Singapore’s private property market shows 5th straight month of decline
January 17, 2010
SINGAPORE: Singapore’s private property market is continuing to show signs of declining interest.
Data released on Friday by the Urban Redevelopment Authority (URA) showed that just 481 units were sold in December, the fifth straight month of decrease. The figure was a 20 per cent drop from the previous month’s sale of 600 units.
It was also the second lowest number of monthly sales in 2009, after January’s low, which saw only 107 uncompleted homes sold. However, last month’s figure was still better than the 131 units sold over the same period a year ago.
Despite a seemingly fast-cooling property market, property developers still pushed out 734 launches in December, down from the 923 units unveiled in November.
The fall in sales came in the wake of government measures implemented in September to prevent a property asset bubble in Singapore. Such measures include the removal of the Interest Absorption Scheme and Interest-Only Housing Loans.
As was the trend in previous months, higher-end projects were more popular. The Shore Residences at Amber Road, which has a median price of S$1,144 per square foot, saw the most number of units sold at 79.
Coming in close behind is Urban Suites at Hullet Road, which sold all 59 units launched for sale last month at a median price of S$2,521 per square foot.
The most expensive unit sold last month was at Nassim Park Residences, a development at Nassim Road, which went for S$3,477 per square foot.
Source: channelnewsasia.com - Singapore’s private property market shows 5th straight month of decline
Property prices in Singapore to continue to move upwards in 2010
January 17, 2010
SINGAPORE: The luxury housing sector is expected to lead the way for the Singapore property market this year, according to real estate broker Savills.
Savills is forecasting that prices in the luxury segment will rise 15 per cent in the year ahead.

### [Provided records]
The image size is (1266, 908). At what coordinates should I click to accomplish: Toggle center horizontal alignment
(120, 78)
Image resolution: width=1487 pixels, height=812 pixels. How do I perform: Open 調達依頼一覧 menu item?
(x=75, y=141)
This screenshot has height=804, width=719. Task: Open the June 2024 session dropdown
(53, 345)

...

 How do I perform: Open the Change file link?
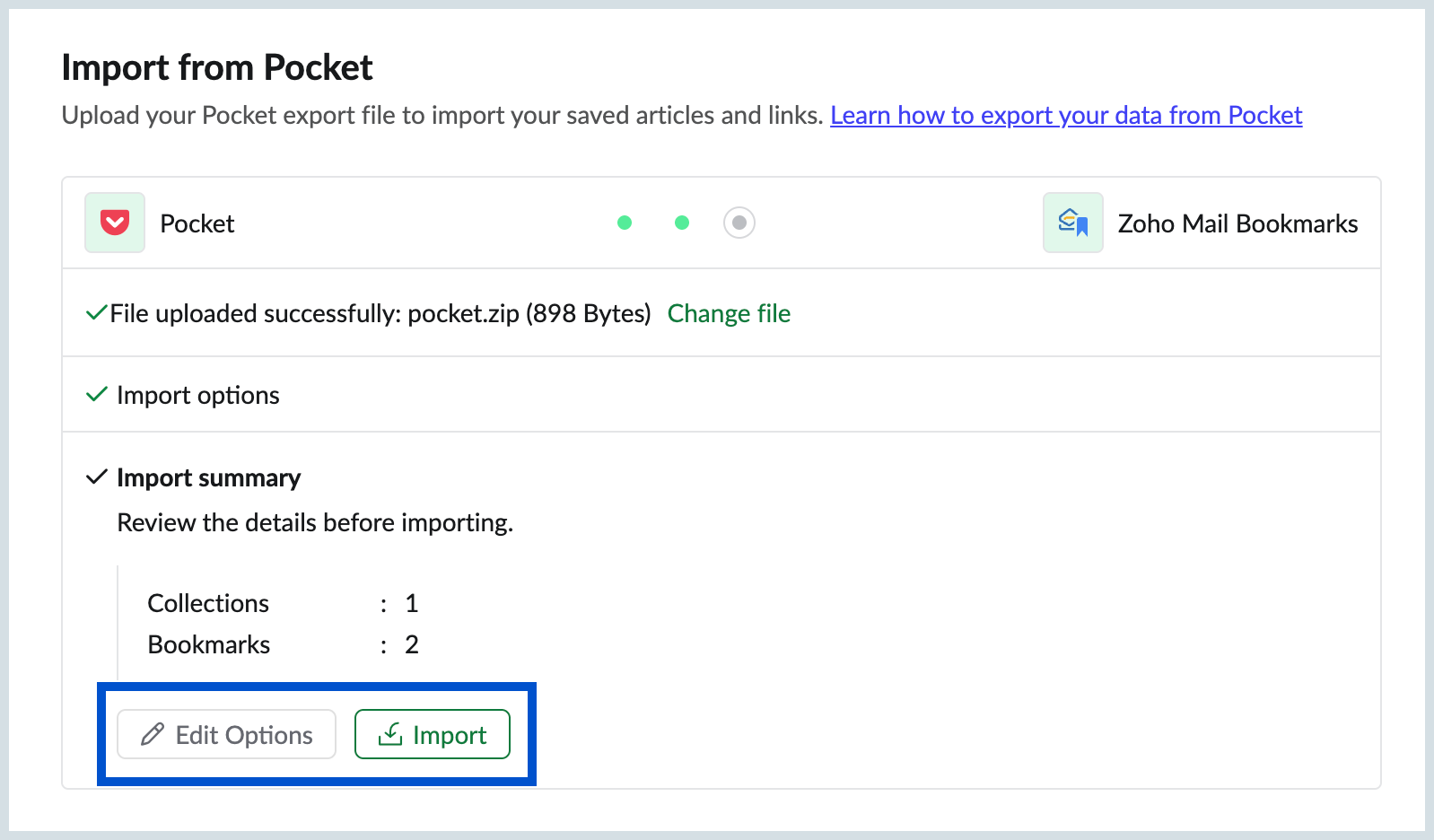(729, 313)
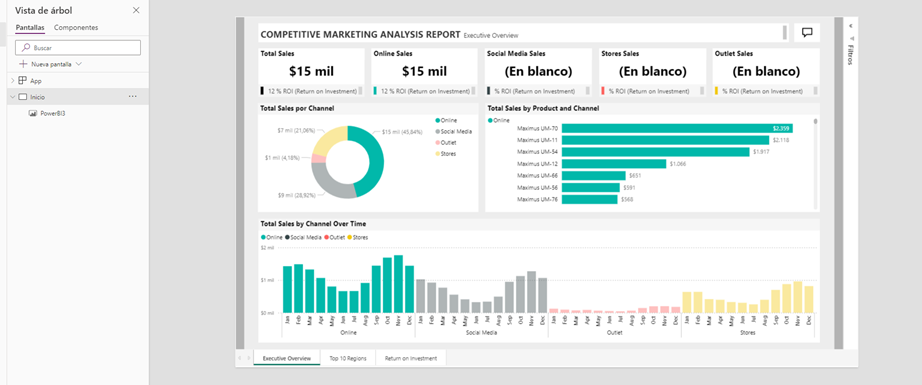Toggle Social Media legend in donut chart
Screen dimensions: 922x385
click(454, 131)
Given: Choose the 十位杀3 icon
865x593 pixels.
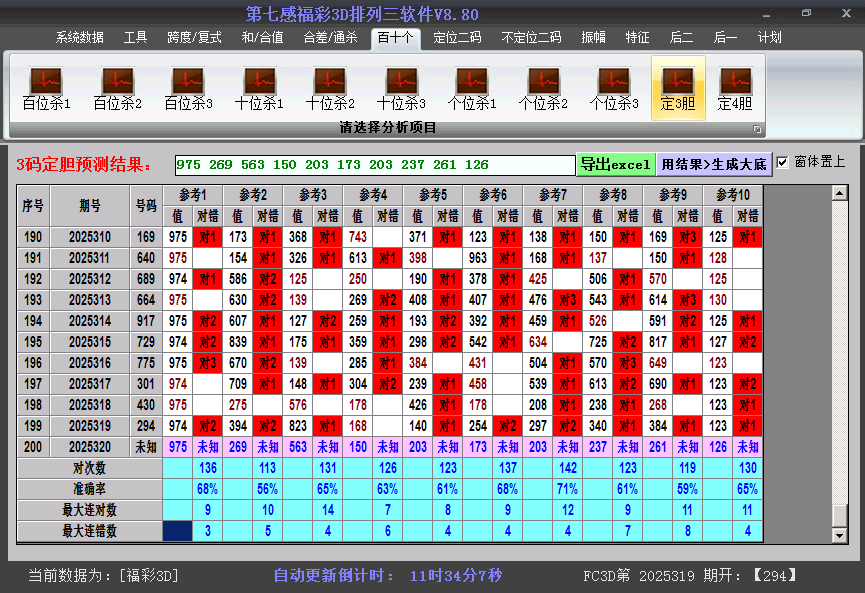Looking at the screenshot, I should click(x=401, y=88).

### [Written instruction]
Quote the Singapore property news text in full, word for word, from its first line to its last.

### [Result of the exercise]
Singapore’s private property market shows 5th straight month of decline
January 17, 2010
SINGAPORE: Singapore’s private property market is continuing to show signs of declining interest.
Data released on Friday by the Urban Redevelopment Authority (URA) showed that just 481 units were sold in December, the fifth straight month of decrease. The figure was a 20 per cent drop from the previous month’s sale of 600 units.
It was also the second lowest number of monthly sales in 2009, after January’s low, which saw only 107 uncompleted homes sold. However, last month’s figure was still better than the 131 units sold over the same period a year ago.
Despite a seemingly fast-cooling property market, property developers still pushed out 734 launches in December, down from the 923 units unveiled in November.
The fall in sales came in the wake of government measures implemented in September to prevent a property asset bubble in Singapore. Such measures include the removal of the Interest Absorption Scheme and Interest-Only Housing Loans.
As was the trend in previous months, higher-end projects were more popular. The Shore Residences at Amber Road, which has a median price of S$1,144 per square foot, saw the most number of units sold at 79.
Coming in close behind is Urban Suites at Hullet Road, which sold all 59 units launched for sale last month at a median price of S$2,521 per square foot.
The most expensive unit sold last month was at Nassim Park Residences, a development at Nassim Road, which went for S$3,477 per square foot.
Source: channelnewsasia.com - Singapore’s private property market shows 5th straight month of decline
Property prices in Singapore to continue to move upwards in 2010
January 17, 2010
SINGAPORE: The luxury housing sector is expected to lead the way for the Singapore property market this year, according to real estate broker Savills.
Savills is forecasting that prices in the luxury segment will rise 15 per cent in the year ahead.